#### [Extracted entries]
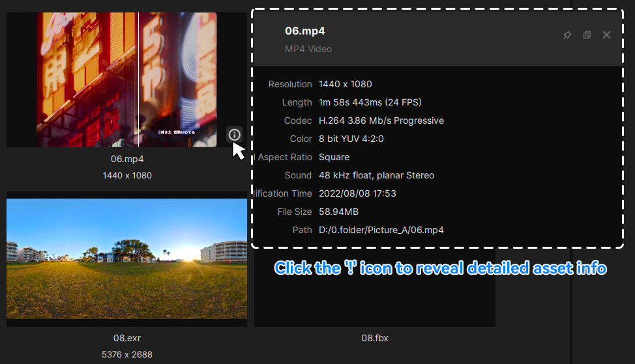Click the info icon on 06.mp4 thumbnail

(235, 135)
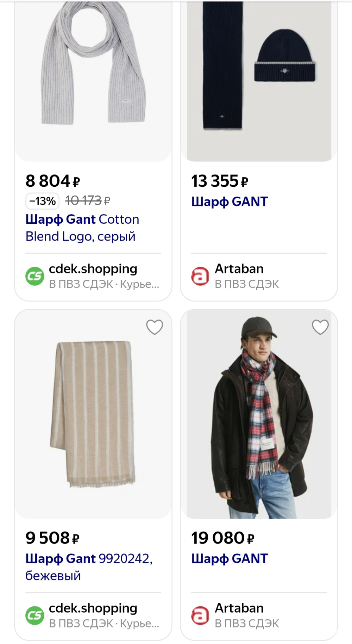Screen dimensions: 352x644
Task: Click the strikethrough 10 173 ₽ price
Action: [87, 200]
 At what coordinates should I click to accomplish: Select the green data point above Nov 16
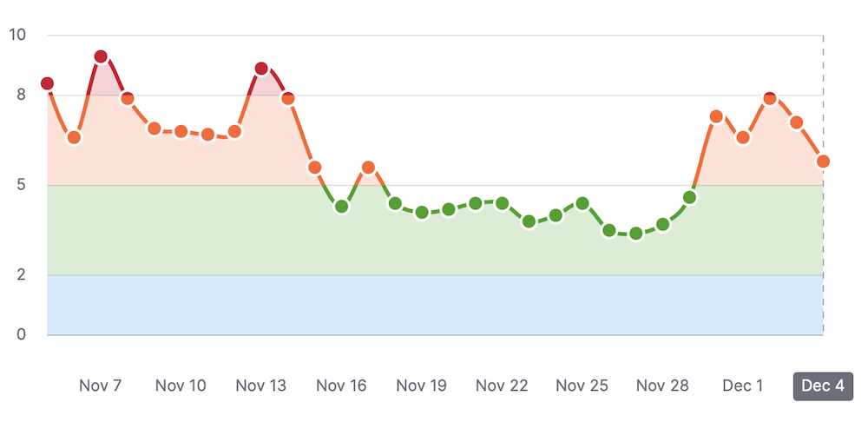pos(342,207)
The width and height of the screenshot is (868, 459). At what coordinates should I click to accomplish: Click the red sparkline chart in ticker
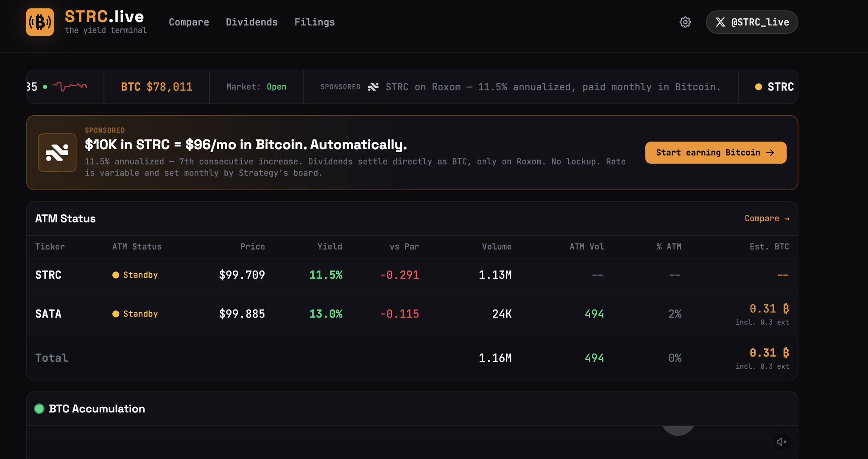pyautogui.click(x=70, y=86)
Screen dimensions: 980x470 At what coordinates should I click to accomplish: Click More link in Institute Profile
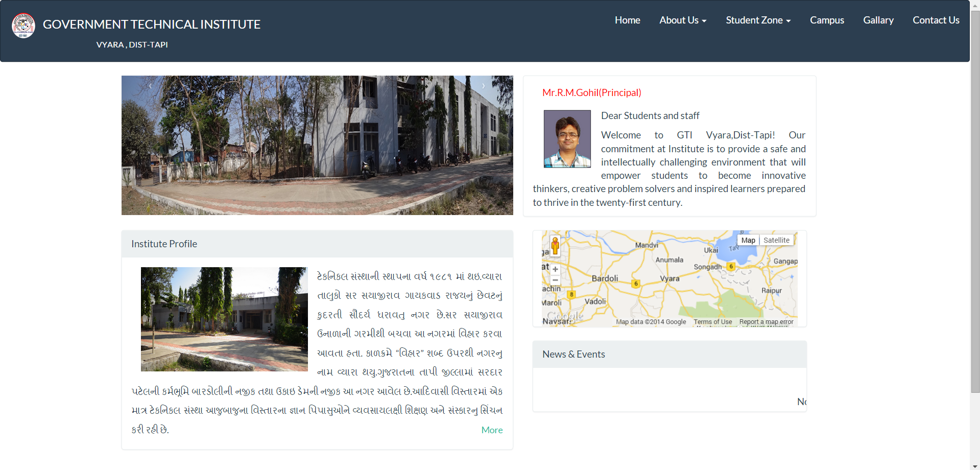492,430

#### [Problem to solve]
Your copy must consist solely of the lines from the one containing "At what coordinates should I click to accomplish: Select" through the final line of the material above, transcribed exactly, with the pictures left out.

#### [Exercise result]
 At what coordinates should I click to accomplish: Select the green data point above Nov 16
pos(342,207)
The width and height of the screenshot is (868, 459). At what coordinates should I click to accomplish: Click the red sparkline chart in ticker
pyautogui.click(x=70, y=86)
Screen dimensions: 980x470 At what coordinates should I click to accomplish: Click More link in Institute Profile
492,430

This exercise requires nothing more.